**Document segment**
· · · ·

Implementing Protocol Handler Interfaces

Creating a protocol handler involves implementing ISearchProtocol to manage UrlAccessor objects, IUrlAccessor to generate metadata about and identify appropriate filters for items in the data store, and IFilter to filter proprietary files or to enumerate and filter hierarchically stored files. The protocol handler must be multi-threaded.

This sections contains the following topics:

  • Note on URLs
  • Protocol Handler Interfaces
  • IFilters for Containers
  • Related Topics

Note on URLs

Windows Search uses URLs to uniquely identify items in the hierarchy of your data store. A URL that defines an entry node is called a search root; Windows Search begins at that search root, asking the protocol handler to enumerate child links for each URL. The typical URL structure is:

<protocol>:// [{user SID}/] <localhost>/<path>/[<ItemID>]

The <protocol> portion identifies which protocol handler to invoke for the URL. If there is a <user SID> portion, the protocol handler is invoked in the security context of that user. Otherwise, it is invoked in the security context of the system service. The <path> portion defines the hierarchy of the store, where each forward slash ('/') is a sperator between folder names. The <ItemID> is a unique string identifying the child item (e.g., the filename).

Note  With WDS 2.6.5, protocol handlers are always invoked in the context of the user.

The Windows Search Indexer trims the final slash '/' from URLs, so you cannot rely on the existence of a final slash to identify a directory (as opposed to an item). Your protocol handler must be able to handle this URL syntax.

Note    You need to select a protocol name to identify your data store that does not conflict with current ones. We recommend this naming convention: companyName.scheme.

· · · ·

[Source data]

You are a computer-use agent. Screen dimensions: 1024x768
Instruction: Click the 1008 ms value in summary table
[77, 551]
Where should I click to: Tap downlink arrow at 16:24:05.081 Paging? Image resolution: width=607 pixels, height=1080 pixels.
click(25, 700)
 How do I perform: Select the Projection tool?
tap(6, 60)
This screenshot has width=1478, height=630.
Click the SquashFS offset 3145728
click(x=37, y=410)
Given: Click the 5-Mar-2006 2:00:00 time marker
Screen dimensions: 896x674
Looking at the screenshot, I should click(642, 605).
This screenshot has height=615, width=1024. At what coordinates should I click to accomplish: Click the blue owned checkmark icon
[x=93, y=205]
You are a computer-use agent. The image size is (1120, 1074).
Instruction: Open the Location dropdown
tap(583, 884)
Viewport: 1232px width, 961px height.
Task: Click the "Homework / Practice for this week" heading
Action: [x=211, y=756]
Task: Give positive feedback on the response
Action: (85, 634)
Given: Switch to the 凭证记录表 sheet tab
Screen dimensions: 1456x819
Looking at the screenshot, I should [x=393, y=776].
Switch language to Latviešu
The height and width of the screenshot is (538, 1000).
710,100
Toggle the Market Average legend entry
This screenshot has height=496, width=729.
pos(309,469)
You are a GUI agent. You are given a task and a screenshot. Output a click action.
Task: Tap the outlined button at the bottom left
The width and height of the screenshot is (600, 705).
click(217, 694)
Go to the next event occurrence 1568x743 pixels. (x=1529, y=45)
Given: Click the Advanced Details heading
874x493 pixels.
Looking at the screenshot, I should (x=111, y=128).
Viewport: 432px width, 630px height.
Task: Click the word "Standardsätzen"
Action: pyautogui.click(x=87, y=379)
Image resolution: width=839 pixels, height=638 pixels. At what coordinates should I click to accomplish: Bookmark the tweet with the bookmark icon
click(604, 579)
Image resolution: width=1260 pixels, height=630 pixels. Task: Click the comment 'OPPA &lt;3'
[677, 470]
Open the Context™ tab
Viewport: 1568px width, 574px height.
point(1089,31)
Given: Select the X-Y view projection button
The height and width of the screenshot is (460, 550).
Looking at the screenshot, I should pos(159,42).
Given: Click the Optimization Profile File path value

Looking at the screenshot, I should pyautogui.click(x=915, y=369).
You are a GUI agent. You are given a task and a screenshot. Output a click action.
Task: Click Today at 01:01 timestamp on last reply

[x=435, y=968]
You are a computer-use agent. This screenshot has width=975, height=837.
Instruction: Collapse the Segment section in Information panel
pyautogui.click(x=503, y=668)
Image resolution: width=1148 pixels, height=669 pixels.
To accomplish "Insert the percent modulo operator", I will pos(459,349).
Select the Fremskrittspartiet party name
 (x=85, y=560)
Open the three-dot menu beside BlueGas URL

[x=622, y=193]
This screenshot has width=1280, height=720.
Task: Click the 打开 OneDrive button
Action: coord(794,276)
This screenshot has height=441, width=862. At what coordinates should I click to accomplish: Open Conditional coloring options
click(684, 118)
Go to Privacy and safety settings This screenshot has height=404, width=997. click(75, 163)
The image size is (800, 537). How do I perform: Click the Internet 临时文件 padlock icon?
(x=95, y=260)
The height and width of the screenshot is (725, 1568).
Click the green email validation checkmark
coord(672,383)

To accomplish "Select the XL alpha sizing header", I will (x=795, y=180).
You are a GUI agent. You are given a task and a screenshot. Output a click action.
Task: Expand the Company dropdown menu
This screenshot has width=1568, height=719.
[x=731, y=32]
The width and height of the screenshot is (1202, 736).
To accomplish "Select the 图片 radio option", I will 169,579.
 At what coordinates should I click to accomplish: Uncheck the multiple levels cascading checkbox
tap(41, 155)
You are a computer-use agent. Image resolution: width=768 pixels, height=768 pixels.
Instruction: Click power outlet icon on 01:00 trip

· · · ·

**Your goal**
What naming convention does the protocol handler documentation recommend for a protocol name? Rely solely on the protocol handler documentation.

**Response to this task**
companyName.scheme